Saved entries
____

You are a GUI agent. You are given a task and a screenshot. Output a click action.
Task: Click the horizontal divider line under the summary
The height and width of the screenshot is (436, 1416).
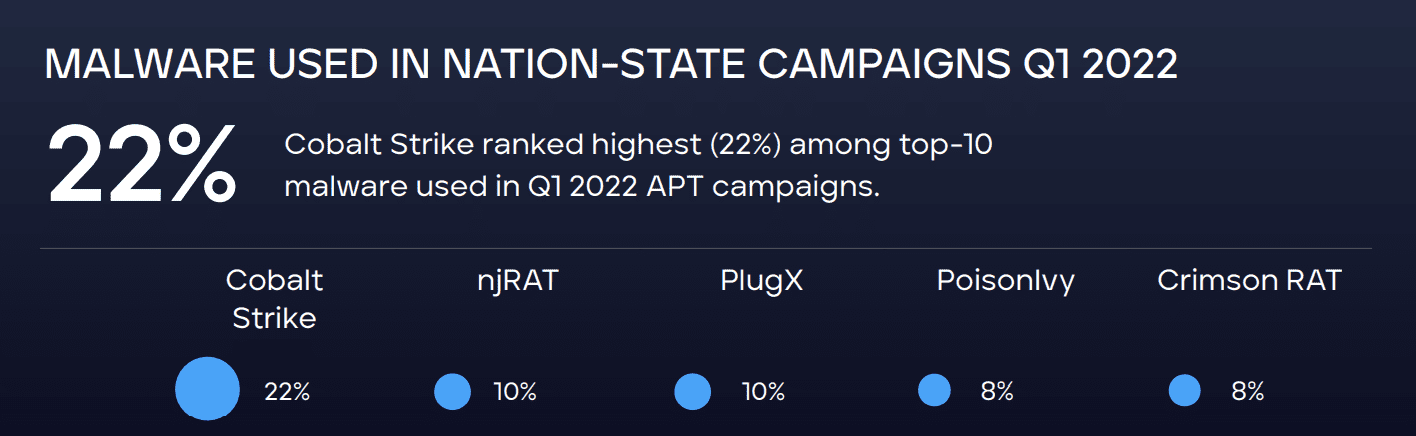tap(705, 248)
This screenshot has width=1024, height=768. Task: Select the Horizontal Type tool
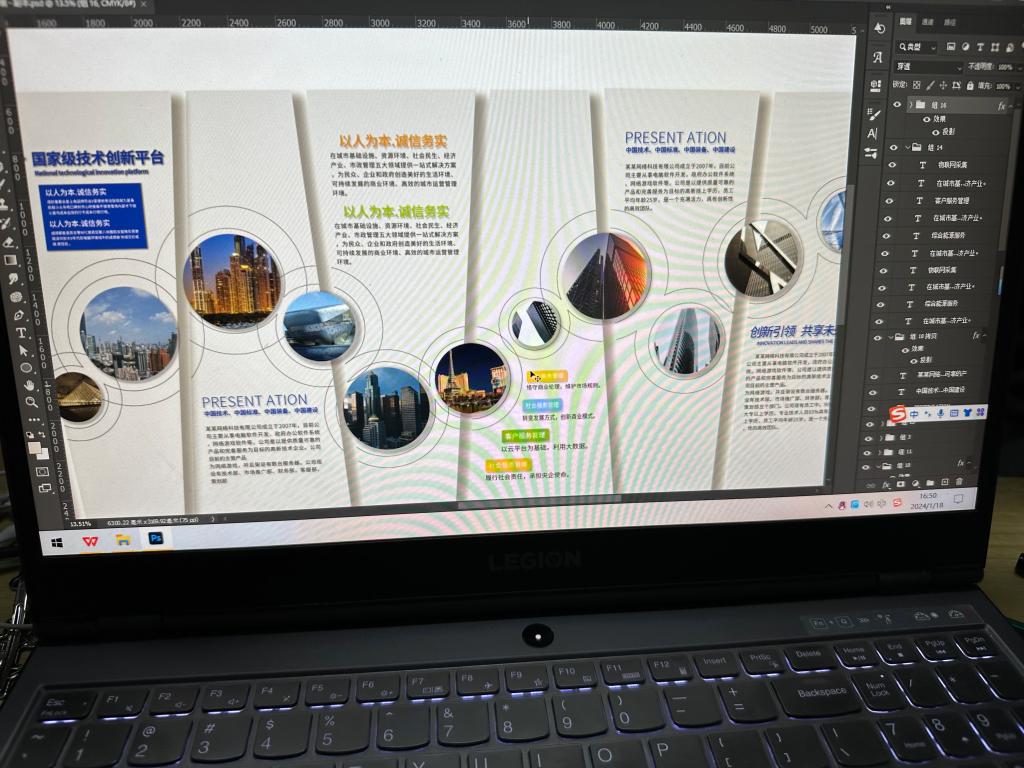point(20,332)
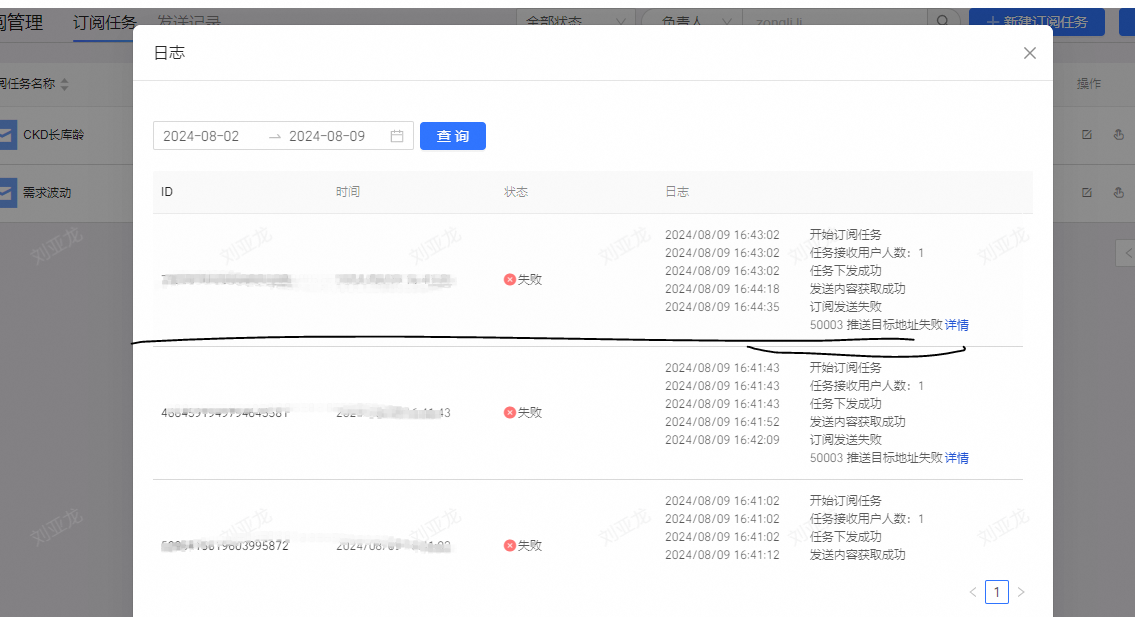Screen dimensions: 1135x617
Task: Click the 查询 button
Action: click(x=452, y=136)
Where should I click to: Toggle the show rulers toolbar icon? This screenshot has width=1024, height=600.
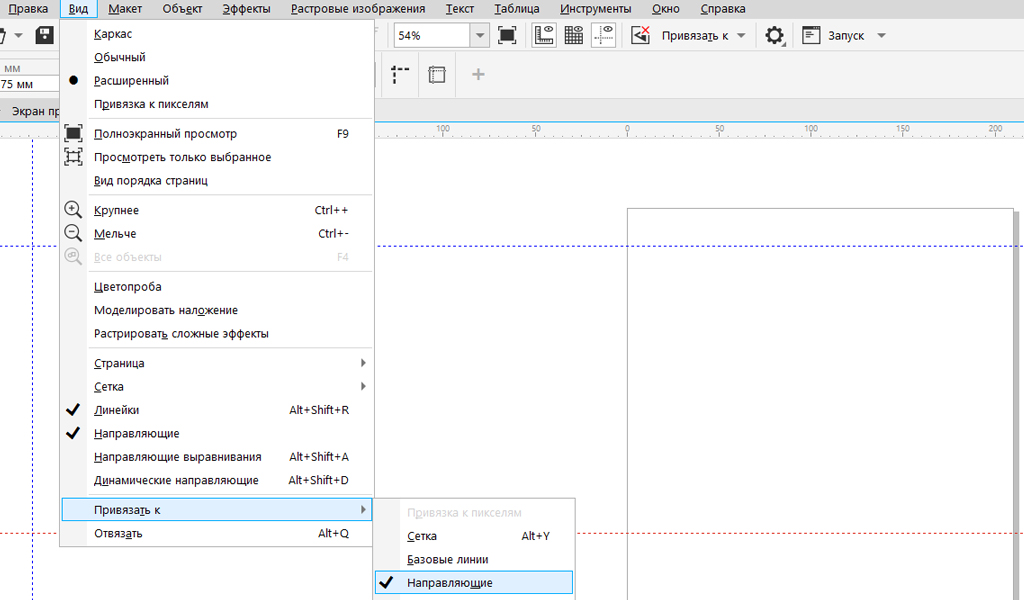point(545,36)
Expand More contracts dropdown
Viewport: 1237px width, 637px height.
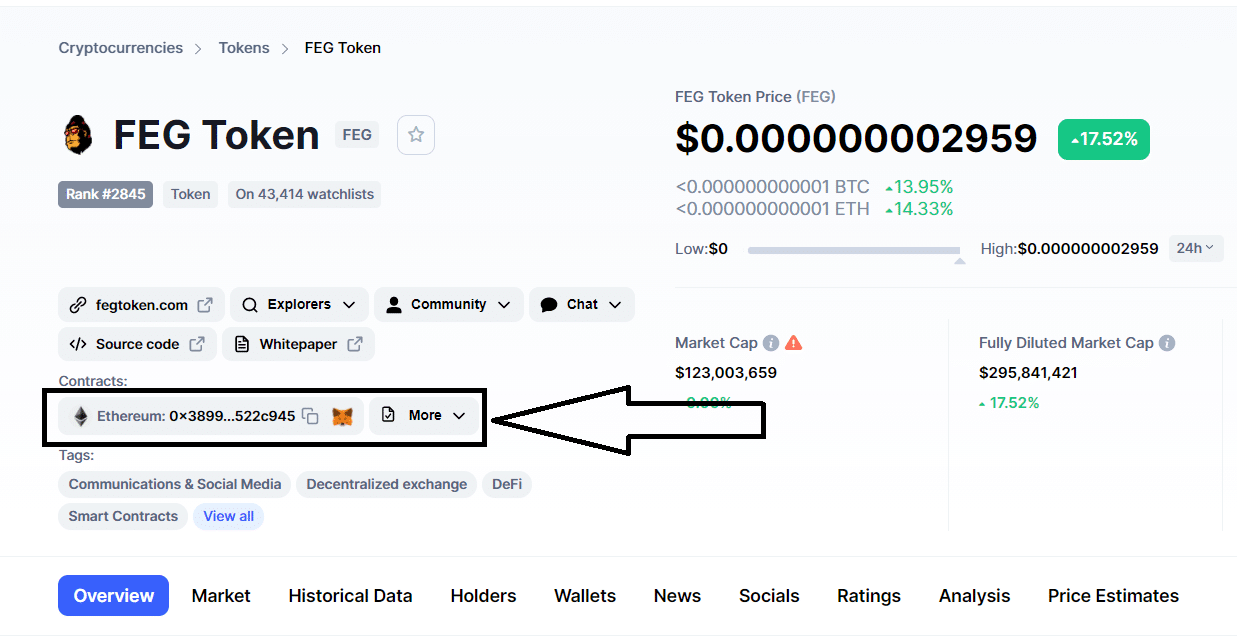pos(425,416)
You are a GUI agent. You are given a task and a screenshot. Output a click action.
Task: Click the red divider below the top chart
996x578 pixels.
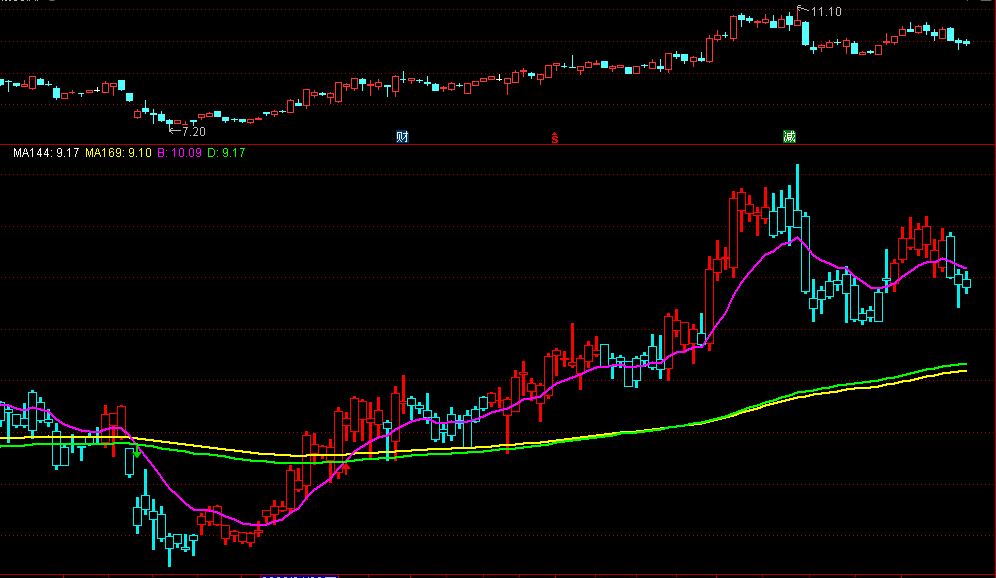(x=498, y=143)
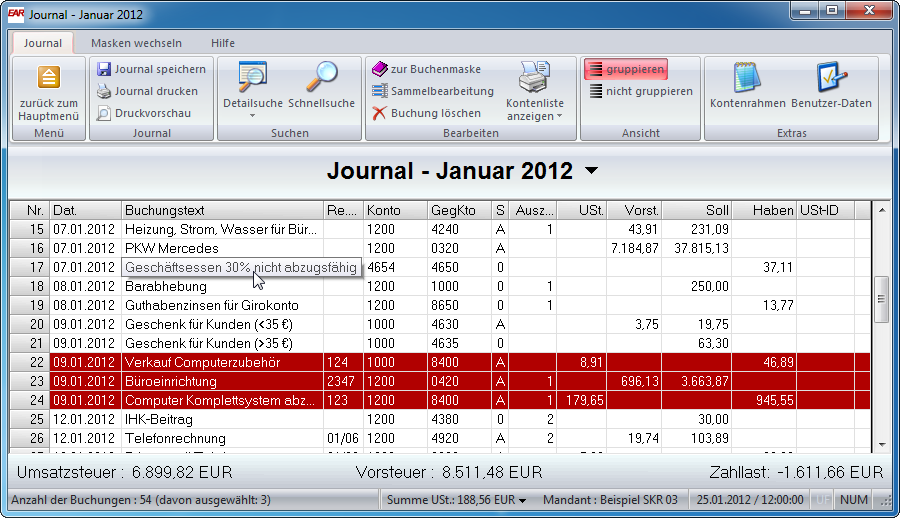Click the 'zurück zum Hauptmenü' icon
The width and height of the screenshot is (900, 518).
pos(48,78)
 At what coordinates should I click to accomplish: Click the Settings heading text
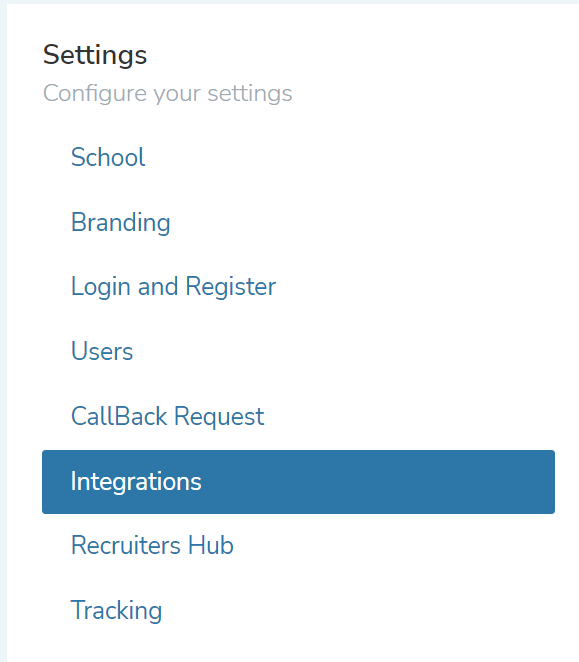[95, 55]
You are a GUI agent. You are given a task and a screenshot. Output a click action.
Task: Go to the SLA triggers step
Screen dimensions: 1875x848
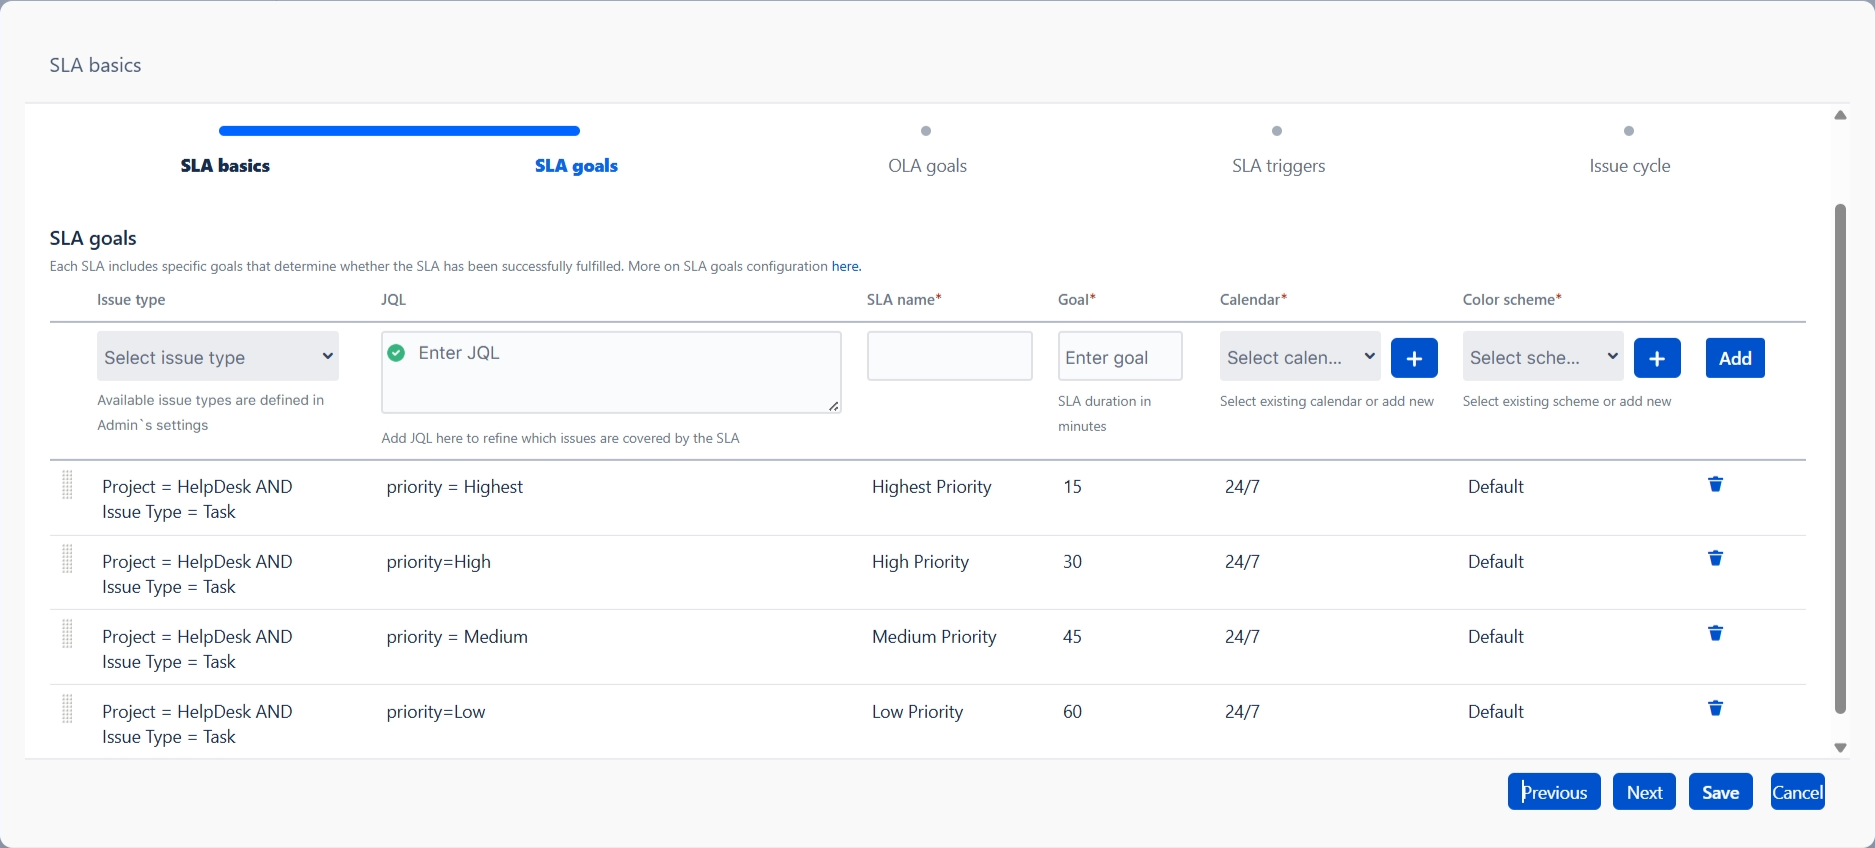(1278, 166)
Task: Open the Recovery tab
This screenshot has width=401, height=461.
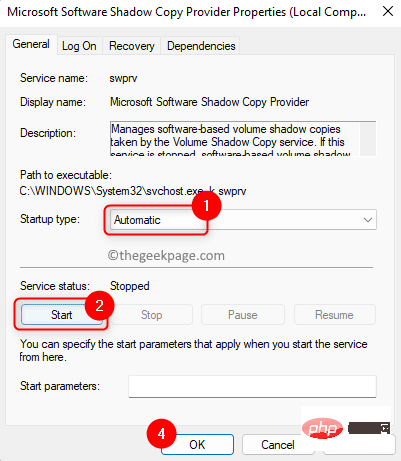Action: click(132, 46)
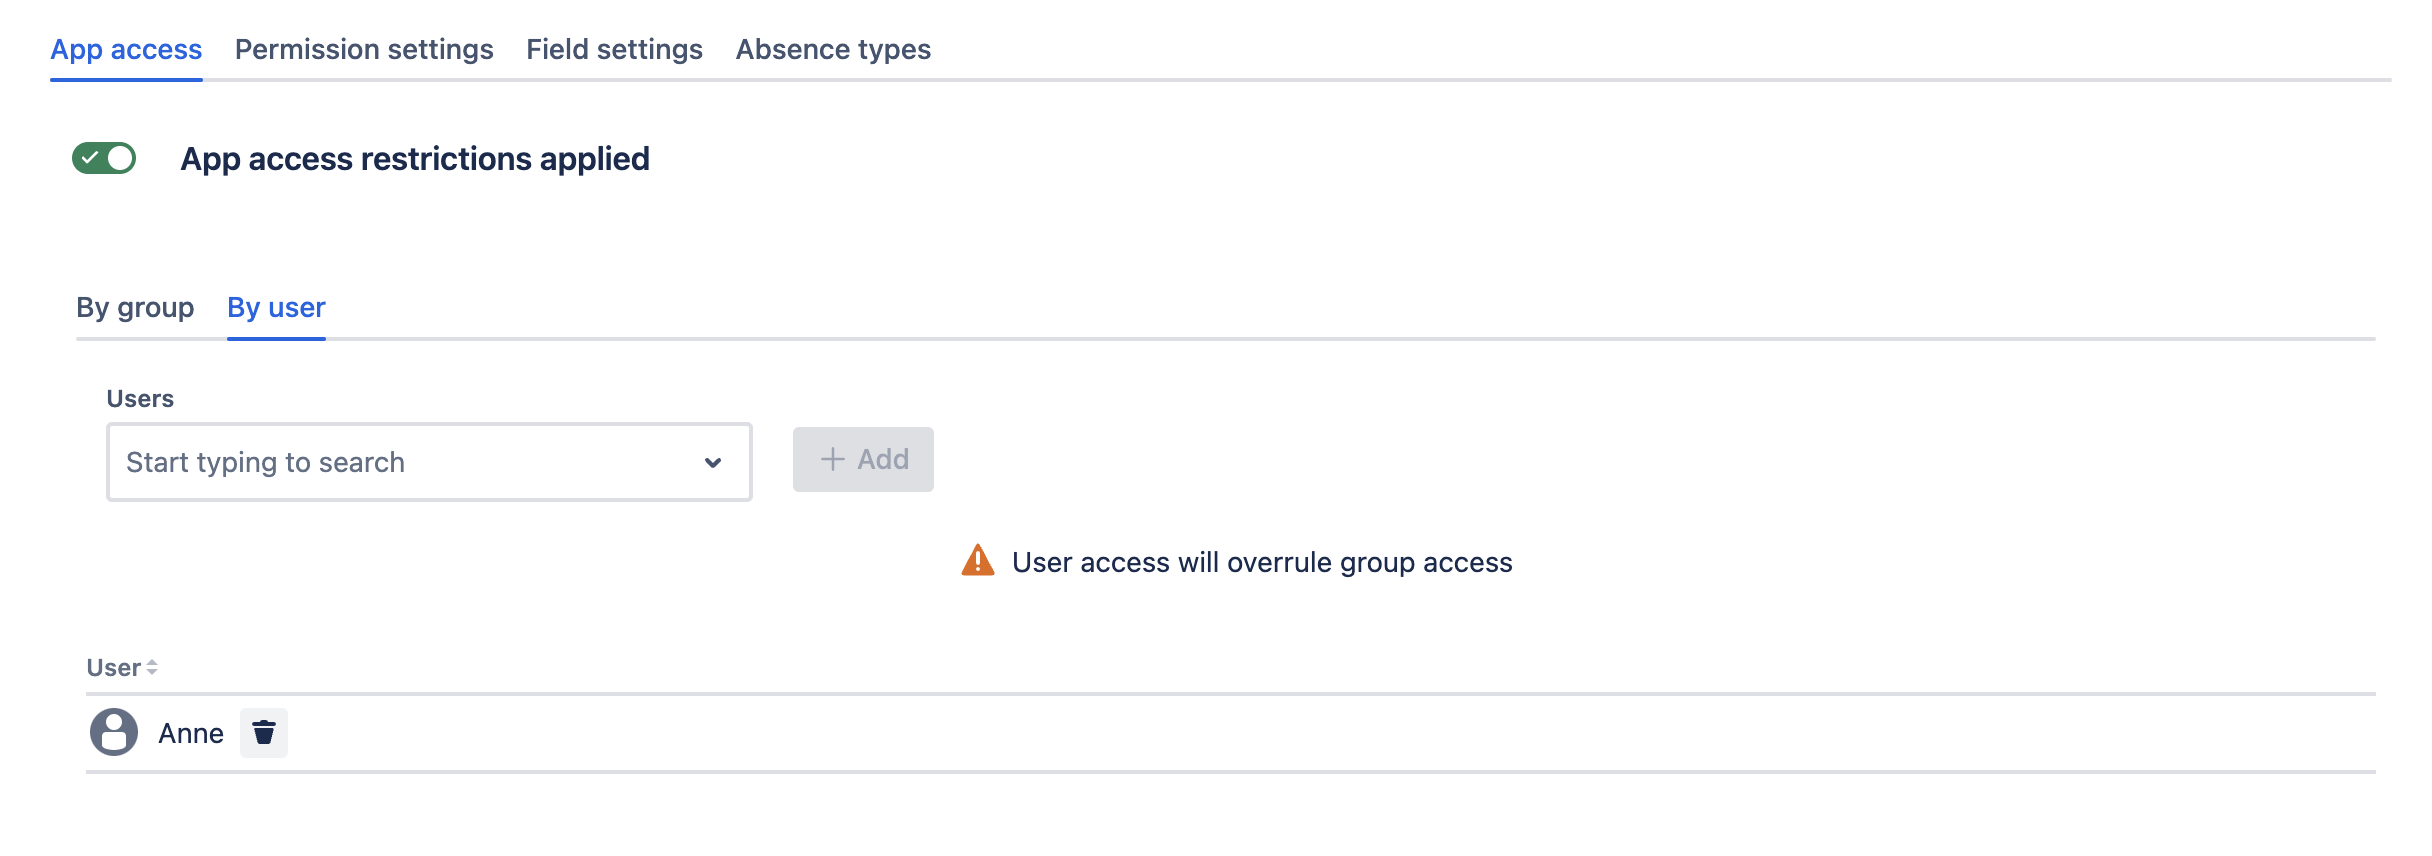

____

[BRIEF] Find the line containing "At what coordinates" in the records above and restate it, and each line after it through the end, word for word, dropping the pictures.

[ANSWER TO THIS TASK]
 At what coordinates should I click to accomplish: Click the Settings heading text
[95, 55]
You are a GUI agent. You are given a task and a screenshot. Output a click action.
Task: Go to the SLA triggers step
Screen dimensions: 1875x848
(1278, 166)
Task: Open the Recovery tab
This screenshot has width=401, height=461.
Action: click(132, 46)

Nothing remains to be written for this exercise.